During Congressional Reconstruction, Major General John Schofield dismissed Judge Thomas and other judges pursuant to a new federal statute that forbade all former Confederates from holding state offices. Willoughby was appointed to replace Judge Thomas on March 22, 1869, as judge of the Ninth Circuit, which encompassed Alexandria, Fairfax, Fauquier, Loudoun, Prince William, Rappahannock, and Stafford counties. On June 3, Schofield dismissed all three members of the Court of Appeals of Virginia (which later became the Virginia Supreme Court) due to that new law. Schofield appointed Willoughby and two other former Union Officers to that body. When the new Virginia Constitution of 1869 was adopted, he was allowed to remain in office until the General Assembly reorganized the state judiciary. The Court on which he sat met from June 22 to 28, October 12, 1869, and finally from January 11 to February 25, 1870. Judge Willoughby wrote 6 of the 8 opinions it issued.

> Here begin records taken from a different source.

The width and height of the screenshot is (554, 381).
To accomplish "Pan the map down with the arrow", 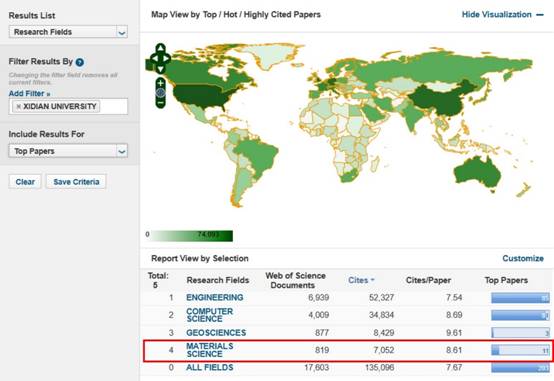I will [x=160, y=69].
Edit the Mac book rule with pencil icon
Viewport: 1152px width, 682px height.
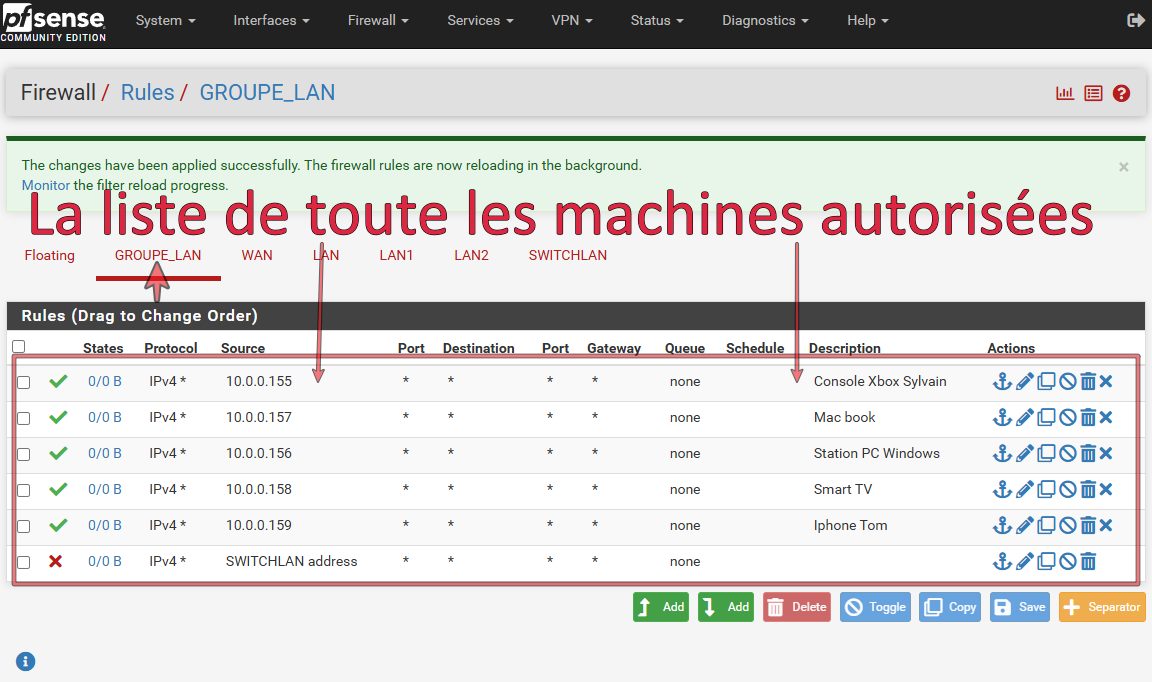pyautogui.click(x=1025, y=417)

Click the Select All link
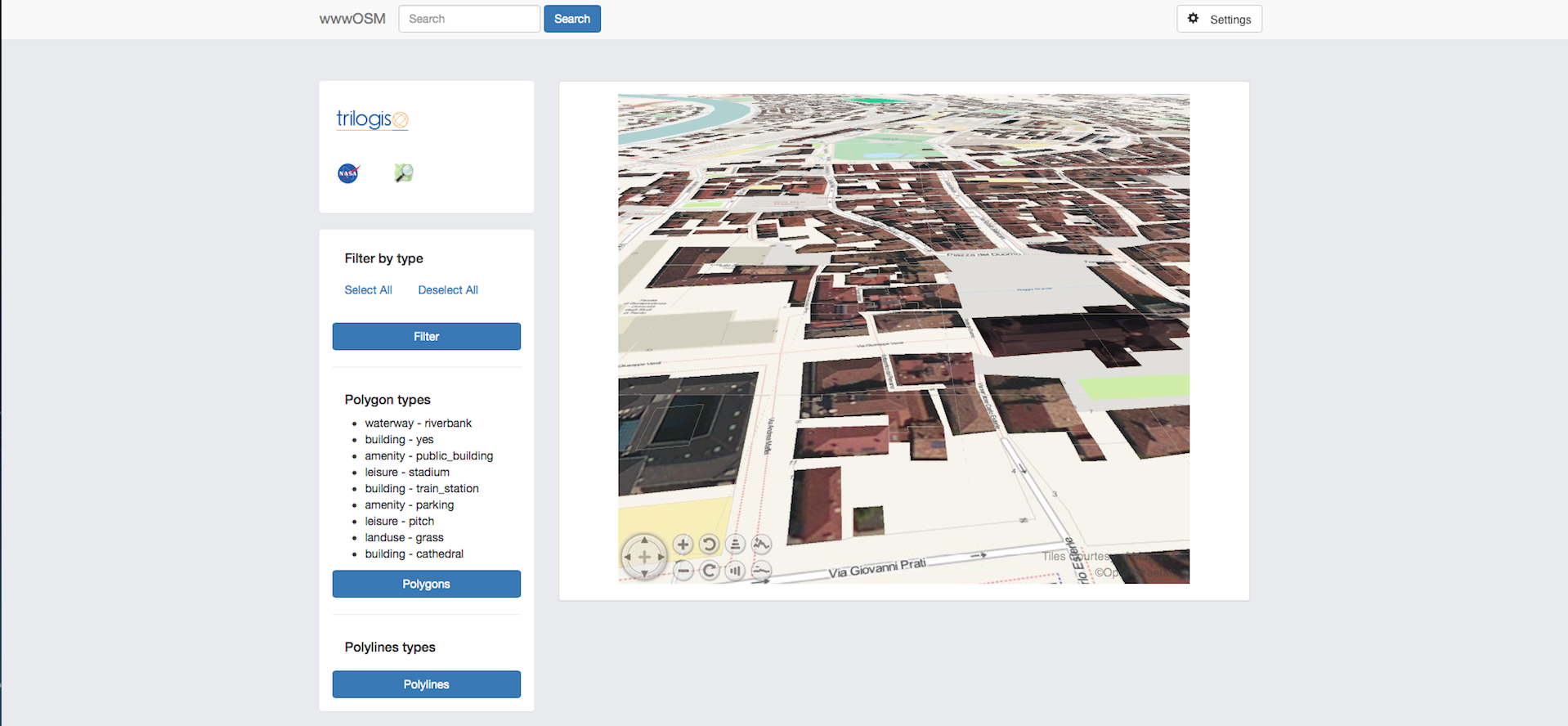coord(368,290)
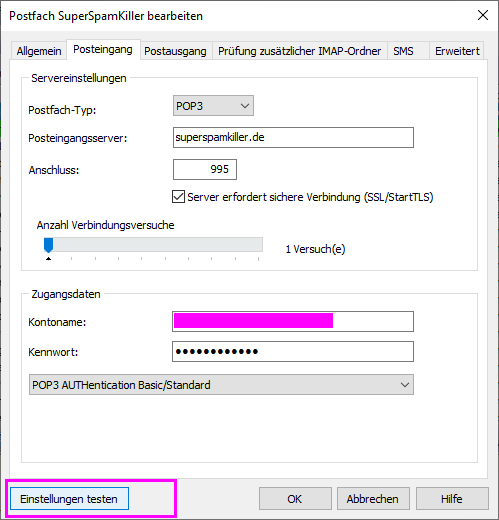
Task: Confirm with the OK button
Action: click(x=295, y=499)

Willoughby then became a director of the Virginia Peat Company and also resumed his private legal practice in Alexandria. In 1871 he became the Republican candidate for state senate but lost. Later that year, he and Charles Whittlesey formed a partnership specializing in seeking reimbursement from the recently created Southern Claims Commission for Union supporters. The federal government also hired the firm to defend seizures of property from Confederate supporters, including Arlington House, previously owned by Washington descendant George Washington Custis Lee, whose daughter married Confederate General Robert E. Lee, and which had become Arlington National Cemetery. Willoughby also ran to become a member of Alexandria's city council in 1873 as a Radical Republican and lost.

Willoughby became a director of the East Fairmont Gas, Coal, and Coke Company of West Virginia in 1876. He was nominated again in 1881 as the Republican nominee for Attorney General but withdrew from consideration. In 1884, he campaigned for Republican Presidential candidate James G. Blaine, who lost.

===Later legal practice===
He had previously conducted some of his legal practice across the Potomac River in Washington, D.C. He moved there in 1887. Willoughby also taught real property law in 1889 and 1890 at the National University Law School (that later became part of George Washington University). In 1884, he became vice president of the Arlington-Breckenridge Mining Company, and in 1897 president of the Columbia Dredging and Construction Company.

==Personal life==
On May 10, 1859, Willoughy married schoolteacher Jennie Rebecca Woodbury in Groton. They would have twin sons Westel Woodbury Willoughby (1867–1945) and William F. Willoughby (1867-1960) and a daughter. Their sons both became prominent academics and public administrators. Mr. and Mrs. Willoughby were active in the Presbyterian Church and both served on the board of the Virginia State Woman Suffrage Association in 1870. and Willoughby was also involved in the YMCA.

Westel Willoughby died at his home in Washington, D.C., on December 21, 1897, and was returned across the Potomac River and buried at Arlington National Cemetery two days later.